### Goal of the exercise
Reproduce the stretch of the listing below from its first line through the line containing "coord(287,205)", with both ends included.

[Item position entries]
* begin *
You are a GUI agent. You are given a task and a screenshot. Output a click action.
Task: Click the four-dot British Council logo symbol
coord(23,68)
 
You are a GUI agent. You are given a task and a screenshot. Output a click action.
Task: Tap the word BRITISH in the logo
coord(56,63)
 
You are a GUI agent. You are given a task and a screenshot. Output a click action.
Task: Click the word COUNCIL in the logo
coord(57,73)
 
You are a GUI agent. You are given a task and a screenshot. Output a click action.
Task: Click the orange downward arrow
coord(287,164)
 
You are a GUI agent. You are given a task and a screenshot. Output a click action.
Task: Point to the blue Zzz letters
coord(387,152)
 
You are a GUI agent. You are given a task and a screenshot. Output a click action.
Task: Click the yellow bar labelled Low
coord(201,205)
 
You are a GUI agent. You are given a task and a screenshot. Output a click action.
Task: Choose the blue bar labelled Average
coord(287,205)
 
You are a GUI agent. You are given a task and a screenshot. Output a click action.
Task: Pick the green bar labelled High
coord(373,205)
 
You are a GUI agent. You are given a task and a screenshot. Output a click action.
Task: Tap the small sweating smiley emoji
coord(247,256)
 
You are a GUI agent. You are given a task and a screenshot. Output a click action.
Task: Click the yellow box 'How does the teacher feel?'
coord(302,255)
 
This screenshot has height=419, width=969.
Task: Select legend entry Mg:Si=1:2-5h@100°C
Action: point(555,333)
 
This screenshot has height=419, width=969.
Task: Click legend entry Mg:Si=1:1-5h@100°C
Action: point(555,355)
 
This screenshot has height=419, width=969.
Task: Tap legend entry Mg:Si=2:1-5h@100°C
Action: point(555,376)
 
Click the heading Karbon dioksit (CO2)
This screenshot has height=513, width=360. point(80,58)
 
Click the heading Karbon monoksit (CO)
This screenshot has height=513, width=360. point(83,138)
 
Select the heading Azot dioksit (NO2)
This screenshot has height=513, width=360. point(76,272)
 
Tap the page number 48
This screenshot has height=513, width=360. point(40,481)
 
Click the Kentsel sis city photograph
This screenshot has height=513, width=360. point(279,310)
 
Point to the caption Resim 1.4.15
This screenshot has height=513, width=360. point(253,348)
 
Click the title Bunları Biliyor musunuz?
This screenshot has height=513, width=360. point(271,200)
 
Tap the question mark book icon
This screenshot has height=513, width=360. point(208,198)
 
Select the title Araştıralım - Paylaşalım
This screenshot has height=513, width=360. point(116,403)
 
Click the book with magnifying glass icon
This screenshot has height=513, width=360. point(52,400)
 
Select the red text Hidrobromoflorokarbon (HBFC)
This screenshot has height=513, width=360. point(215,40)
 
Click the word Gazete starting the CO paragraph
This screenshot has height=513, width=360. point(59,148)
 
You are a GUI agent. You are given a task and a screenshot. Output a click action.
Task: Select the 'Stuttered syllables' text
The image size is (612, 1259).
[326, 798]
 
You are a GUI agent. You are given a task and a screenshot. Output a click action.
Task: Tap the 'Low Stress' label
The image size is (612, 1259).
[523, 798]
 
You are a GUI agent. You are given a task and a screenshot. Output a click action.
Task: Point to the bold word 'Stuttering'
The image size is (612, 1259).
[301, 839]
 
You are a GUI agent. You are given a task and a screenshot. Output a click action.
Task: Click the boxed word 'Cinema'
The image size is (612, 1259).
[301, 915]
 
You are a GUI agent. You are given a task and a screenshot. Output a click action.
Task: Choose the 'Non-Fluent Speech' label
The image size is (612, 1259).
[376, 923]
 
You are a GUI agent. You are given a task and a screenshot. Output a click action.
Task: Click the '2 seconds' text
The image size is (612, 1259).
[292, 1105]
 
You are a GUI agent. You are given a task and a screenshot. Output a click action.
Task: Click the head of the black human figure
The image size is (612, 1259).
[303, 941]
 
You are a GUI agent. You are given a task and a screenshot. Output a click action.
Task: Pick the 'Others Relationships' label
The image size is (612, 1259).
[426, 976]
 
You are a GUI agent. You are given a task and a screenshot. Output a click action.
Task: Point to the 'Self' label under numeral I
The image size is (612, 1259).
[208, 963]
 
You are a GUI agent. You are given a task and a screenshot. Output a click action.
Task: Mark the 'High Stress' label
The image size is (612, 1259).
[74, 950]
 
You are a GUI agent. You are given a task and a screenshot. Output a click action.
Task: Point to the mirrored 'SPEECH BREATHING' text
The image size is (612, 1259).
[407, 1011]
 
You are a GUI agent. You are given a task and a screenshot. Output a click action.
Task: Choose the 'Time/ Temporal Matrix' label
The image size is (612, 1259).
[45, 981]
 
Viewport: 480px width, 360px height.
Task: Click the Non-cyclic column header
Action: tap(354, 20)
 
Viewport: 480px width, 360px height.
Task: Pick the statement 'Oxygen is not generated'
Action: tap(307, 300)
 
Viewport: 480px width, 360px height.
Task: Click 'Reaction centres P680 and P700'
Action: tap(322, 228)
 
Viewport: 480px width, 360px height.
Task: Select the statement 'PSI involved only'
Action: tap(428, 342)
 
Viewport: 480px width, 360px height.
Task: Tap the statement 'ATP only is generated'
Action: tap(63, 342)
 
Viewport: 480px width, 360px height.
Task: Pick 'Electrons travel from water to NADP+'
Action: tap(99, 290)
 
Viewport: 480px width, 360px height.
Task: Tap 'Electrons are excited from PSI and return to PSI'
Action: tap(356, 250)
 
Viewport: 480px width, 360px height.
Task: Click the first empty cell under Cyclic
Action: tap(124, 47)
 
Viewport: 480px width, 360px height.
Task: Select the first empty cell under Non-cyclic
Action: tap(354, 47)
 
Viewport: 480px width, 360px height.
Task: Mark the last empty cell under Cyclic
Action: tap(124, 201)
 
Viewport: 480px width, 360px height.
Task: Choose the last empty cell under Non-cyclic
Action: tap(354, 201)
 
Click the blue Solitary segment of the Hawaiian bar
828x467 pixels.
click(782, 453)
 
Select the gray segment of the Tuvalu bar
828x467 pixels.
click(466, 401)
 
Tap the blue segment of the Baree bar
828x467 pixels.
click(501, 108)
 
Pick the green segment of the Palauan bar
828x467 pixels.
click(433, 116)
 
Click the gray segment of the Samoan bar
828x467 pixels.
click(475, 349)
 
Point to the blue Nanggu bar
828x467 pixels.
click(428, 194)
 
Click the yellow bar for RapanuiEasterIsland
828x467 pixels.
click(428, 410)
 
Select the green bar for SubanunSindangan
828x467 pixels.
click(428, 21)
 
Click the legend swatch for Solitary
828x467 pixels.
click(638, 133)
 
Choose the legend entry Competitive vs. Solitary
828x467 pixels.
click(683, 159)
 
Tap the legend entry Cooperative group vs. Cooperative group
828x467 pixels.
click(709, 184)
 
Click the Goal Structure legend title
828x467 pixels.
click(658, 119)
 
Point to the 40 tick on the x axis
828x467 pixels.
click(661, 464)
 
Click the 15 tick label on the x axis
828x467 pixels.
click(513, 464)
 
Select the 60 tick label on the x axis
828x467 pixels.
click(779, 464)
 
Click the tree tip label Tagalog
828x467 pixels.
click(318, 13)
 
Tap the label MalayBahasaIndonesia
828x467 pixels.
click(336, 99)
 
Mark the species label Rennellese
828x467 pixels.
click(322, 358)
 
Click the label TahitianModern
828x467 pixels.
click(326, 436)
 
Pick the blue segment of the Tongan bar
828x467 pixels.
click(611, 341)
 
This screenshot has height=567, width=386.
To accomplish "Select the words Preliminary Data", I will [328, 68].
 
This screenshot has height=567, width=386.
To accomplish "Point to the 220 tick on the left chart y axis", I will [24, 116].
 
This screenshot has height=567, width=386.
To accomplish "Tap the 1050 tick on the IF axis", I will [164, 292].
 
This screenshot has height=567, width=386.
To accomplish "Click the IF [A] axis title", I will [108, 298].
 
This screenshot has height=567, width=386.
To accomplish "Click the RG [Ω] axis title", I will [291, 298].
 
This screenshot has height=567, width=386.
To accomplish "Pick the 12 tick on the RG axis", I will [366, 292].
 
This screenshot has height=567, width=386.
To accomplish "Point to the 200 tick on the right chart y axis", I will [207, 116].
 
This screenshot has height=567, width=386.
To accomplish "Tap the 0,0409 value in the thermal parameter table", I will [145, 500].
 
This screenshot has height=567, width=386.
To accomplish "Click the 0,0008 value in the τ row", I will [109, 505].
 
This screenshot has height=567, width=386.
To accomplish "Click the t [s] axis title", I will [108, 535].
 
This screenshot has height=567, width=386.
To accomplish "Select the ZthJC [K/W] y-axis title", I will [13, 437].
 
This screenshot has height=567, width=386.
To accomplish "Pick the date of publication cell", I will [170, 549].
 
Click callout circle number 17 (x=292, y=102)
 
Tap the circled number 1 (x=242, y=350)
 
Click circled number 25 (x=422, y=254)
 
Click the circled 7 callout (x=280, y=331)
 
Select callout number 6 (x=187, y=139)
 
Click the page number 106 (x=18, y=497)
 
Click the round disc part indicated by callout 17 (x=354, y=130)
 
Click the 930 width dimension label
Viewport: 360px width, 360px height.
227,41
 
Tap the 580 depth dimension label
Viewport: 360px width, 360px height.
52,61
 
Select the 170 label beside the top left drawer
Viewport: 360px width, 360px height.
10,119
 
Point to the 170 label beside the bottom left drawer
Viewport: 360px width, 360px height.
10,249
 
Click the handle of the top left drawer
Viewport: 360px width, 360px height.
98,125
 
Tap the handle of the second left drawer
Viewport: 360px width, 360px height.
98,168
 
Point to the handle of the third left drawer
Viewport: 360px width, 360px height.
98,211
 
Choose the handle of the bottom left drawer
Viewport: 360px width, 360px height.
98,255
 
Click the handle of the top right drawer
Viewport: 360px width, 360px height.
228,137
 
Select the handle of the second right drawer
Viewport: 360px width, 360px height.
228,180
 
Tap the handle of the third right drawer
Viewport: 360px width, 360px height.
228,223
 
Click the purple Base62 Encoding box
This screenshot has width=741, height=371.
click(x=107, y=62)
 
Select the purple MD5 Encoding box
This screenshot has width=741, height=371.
* end *
### Final answer
You are a GUI agent. You are given a task and a screenshot. Output a click action.
Task: Click the four-dot British Council logo symbol
coord(23,68)
 
You are a GUI agent. You are given a task and a screenshot. Output a click action.
Task: Tap the word BRITISH in the logo
coord(56,63)
 
You are a GUI agent. You are given a task and a screenshot. Output a click action.
Task: Click the word COUNCIL in the logo
coord(57,73)
 
You are a GUI agent. You are given a task and a screenshot. Output a click action.
Task: Click the orange downward arrow
coord(287,164)
 
You are a GUI agent. You are given a task and a screenshot. Output a click action.
Task: Point to the blue Zzz letters
coord(387,152)
 
You are a GUI agent. You are given a task and a screenshot. Output a click action.
Task: Click the yellow bar labelled Low
coord(201,205)
 
You are a GUI agent. You are given a task and a screenshot. Output a click action.
Task: Choose the blue bar labelled Average
coord(287,205)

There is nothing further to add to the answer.